+++ SUPPLIED ENTRIES +++
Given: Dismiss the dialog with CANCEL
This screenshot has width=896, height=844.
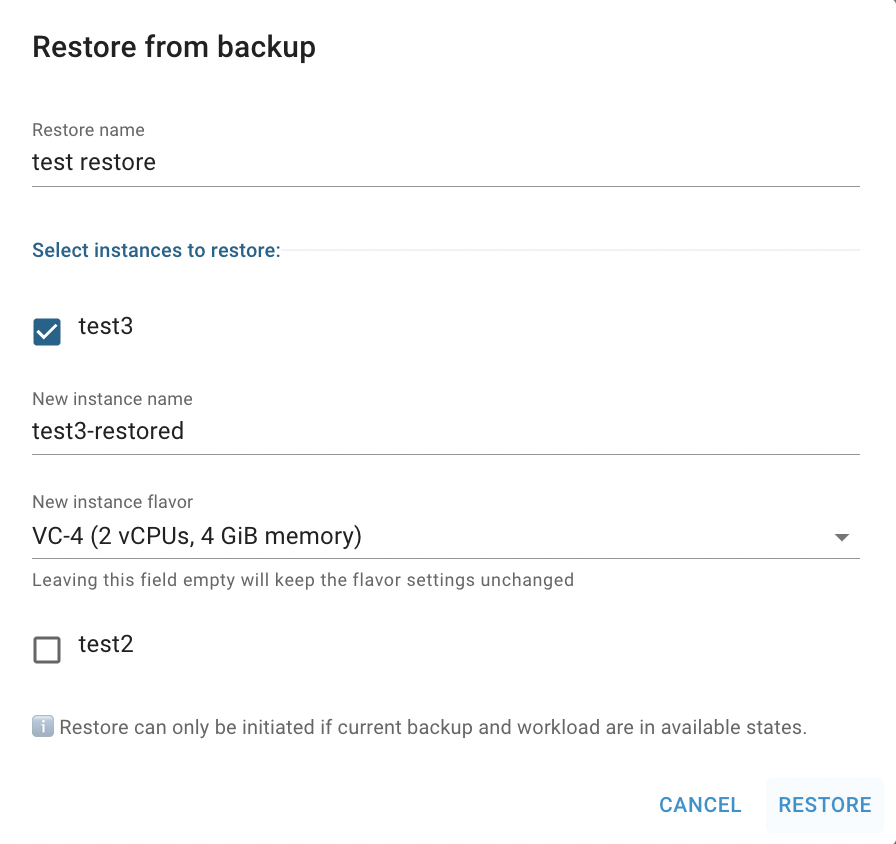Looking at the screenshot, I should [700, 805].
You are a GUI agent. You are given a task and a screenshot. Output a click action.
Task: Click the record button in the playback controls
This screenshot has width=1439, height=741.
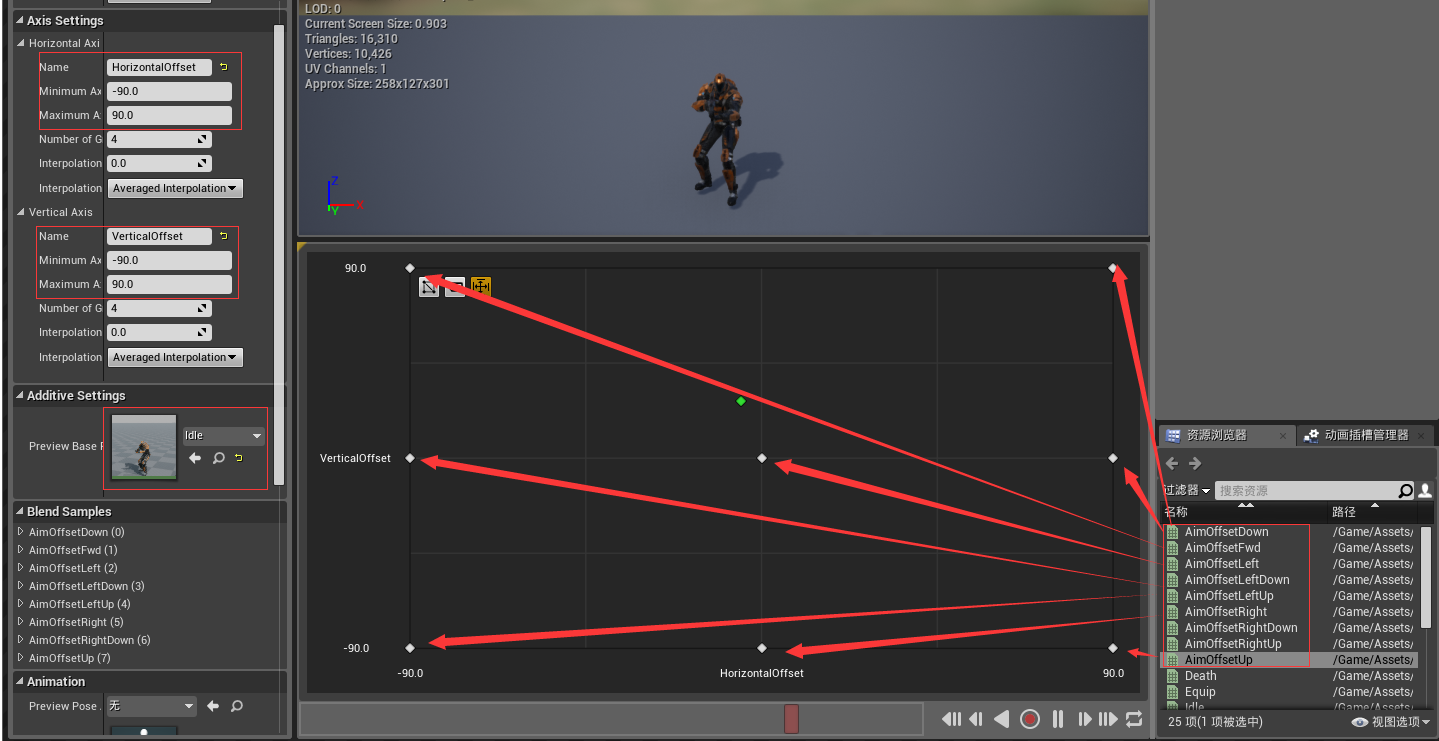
+++
PROMPT:
Rewrite the records above as a Markdown table with the columns "No." and "Line," giving each non-blank line its own numbered row. Leave the pictures out of the table.

OUTPUT BELOW:
| No. | Line |
|---|---|
| 1 | Given: Dismiss the dialog with CANCEL |
| 2 | This screenshot has width=896, height=844. |
| 3 | Looking at the screenshot, I should [700, 805]. |
| 4 | You are a GUI agent. You are given a task and a screenshot. Output a click action. |
| 5 | Task: Click the record button in the playback controls |
| 6 | This screenshot has width=1439, height=741. |